The latest survey of area supply chain leaders suggests the drop in oil prices 18 months ago caused Houston’s economic slowdown. The verdict is still out on whether a rise in price will speed it back up.
At the beginning of the year, the price of West Texas Intermediate crude hit its lowest point since Jan. 2002: $28.50 per barrel. Experts say Houston’s real estate market operates most efficiently in a crude-value goldilocks zone that ranges from about $55 to $90 per barrel.
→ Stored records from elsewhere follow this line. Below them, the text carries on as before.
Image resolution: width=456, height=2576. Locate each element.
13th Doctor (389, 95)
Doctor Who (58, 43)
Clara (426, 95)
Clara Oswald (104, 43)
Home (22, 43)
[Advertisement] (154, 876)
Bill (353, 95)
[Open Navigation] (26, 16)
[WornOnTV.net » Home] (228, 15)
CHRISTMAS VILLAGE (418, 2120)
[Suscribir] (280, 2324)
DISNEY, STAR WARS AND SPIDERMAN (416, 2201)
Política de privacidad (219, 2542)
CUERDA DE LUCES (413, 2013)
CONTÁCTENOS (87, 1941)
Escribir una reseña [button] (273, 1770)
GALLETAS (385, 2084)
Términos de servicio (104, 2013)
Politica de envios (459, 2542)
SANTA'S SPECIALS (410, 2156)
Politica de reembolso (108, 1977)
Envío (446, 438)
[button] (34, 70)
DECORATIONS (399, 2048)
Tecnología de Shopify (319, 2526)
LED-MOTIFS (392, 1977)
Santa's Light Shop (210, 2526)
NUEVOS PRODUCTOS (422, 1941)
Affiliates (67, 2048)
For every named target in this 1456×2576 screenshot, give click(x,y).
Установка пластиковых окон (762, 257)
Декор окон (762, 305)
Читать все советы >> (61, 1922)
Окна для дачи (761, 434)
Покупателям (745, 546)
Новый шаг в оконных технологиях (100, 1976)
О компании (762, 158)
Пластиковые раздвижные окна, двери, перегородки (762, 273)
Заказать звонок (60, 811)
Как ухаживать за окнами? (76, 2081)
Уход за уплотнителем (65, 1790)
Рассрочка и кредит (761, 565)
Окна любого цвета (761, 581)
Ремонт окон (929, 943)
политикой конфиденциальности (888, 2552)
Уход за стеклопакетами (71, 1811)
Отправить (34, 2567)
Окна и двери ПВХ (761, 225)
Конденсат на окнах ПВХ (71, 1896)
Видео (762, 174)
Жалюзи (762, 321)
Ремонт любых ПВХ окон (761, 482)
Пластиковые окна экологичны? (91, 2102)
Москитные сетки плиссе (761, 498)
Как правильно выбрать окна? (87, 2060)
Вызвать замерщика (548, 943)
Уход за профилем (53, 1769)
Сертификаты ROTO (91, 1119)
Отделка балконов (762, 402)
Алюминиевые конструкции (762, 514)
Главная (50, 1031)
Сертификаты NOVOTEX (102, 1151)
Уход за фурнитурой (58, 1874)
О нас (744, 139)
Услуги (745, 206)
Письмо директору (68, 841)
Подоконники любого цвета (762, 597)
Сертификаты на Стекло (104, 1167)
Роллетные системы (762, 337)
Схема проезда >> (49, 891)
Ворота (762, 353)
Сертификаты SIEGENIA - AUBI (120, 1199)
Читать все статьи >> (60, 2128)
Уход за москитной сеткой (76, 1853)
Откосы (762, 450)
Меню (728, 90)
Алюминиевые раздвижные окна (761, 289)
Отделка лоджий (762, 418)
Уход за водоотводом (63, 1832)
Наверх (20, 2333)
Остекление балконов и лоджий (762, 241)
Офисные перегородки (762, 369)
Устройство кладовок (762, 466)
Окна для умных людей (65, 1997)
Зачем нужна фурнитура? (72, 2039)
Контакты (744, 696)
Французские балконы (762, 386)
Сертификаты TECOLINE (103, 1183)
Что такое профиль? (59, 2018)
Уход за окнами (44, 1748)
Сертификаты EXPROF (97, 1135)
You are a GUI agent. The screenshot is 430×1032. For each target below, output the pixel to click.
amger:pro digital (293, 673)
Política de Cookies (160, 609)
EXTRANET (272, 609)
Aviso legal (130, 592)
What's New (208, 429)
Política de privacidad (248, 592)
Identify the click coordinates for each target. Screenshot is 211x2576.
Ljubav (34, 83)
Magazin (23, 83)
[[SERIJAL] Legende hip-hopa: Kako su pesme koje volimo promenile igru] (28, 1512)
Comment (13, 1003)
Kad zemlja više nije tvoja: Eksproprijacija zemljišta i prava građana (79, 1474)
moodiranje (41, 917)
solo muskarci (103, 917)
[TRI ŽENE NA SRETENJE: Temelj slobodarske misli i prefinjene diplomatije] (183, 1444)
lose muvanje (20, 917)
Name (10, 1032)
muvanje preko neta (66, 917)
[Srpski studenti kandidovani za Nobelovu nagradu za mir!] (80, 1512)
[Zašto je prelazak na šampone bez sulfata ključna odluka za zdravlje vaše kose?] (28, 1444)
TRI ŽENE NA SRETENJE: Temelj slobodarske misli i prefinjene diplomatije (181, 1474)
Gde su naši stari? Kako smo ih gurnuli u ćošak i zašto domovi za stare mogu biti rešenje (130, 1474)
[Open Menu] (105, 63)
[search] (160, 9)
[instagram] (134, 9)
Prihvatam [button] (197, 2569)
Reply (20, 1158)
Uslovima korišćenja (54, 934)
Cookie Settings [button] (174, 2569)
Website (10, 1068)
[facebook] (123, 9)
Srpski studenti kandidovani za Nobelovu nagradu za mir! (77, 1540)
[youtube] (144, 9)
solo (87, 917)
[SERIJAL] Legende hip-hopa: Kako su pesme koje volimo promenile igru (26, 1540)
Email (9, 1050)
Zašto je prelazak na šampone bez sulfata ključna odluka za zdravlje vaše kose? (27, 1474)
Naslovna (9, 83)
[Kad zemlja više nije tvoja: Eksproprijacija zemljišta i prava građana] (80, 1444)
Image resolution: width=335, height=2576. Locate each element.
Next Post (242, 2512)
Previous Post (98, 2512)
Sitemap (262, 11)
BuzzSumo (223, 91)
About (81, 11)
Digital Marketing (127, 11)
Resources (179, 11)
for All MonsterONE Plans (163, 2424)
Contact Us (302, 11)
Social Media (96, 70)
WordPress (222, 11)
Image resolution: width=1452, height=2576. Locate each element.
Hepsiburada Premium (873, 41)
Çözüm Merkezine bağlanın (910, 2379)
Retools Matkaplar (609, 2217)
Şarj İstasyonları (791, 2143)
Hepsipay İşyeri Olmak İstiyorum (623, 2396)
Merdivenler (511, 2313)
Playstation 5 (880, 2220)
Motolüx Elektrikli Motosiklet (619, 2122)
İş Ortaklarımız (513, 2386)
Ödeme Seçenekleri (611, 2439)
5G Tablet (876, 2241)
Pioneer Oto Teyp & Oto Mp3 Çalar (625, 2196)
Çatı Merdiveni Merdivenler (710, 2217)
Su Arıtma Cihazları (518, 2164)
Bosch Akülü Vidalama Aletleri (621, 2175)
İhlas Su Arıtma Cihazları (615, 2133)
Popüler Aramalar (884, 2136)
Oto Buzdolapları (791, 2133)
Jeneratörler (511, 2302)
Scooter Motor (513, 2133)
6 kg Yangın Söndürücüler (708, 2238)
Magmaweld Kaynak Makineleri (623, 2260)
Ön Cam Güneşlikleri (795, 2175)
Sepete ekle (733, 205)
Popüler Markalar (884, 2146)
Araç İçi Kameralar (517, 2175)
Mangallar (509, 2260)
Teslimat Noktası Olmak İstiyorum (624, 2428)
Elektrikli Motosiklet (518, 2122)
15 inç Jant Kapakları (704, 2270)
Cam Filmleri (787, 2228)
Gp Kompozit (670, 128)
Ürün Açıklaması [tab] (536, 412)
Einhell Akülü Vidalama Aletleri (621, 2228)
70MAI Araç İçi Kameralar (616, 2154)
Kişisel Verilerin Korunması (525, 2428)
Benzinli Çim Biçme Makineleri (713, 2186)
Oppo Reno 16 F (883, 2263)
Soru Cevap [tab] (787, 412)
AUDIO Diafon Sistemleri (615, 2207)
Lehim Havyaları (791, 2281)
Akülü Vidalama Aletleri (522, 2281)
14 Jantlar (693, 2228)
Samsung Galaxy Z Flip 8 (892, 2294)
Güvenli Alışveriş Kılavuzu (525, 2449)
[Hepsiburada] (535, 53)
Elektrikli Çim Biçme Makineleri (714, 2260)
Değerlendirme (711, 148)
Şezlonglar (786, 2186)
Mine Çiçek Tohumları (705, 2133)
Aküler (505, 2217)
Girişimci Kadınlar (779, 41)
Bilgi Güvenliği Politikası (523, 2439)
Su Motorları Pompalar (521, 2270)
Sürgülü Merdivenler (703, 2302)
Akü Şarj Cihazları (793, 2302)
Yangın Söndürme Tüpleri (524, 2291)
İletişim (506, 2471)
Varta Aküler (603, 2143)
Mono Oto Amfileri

In May, WTI prices hit $49 per barrel.
In a Houston Public Media report, Ross Harvison of the Institute of Supply Management commented on the rise, saying that “if we continue to see strengthening, I anticipate that we will start to see a pickup.”
Harvison added: “This month, we did see non-durable goods manufacturing pick up, which is a good thing.” He noted that as we move into the driving season of summer months, this trend is expected.
Harvison relies on the Purchasing Managers Index to notice likely shifts in economic activity months beforehand. But while from April to May, Houston’s PMI registered a slight gain, rising from 44.2 to 45.8. Harvison treated the increase as anomalous, saying that by and large, the city’s PMI has remained relatively flat for “quite a while.” The trend, he explained, indicates a forthcoming economic contraction.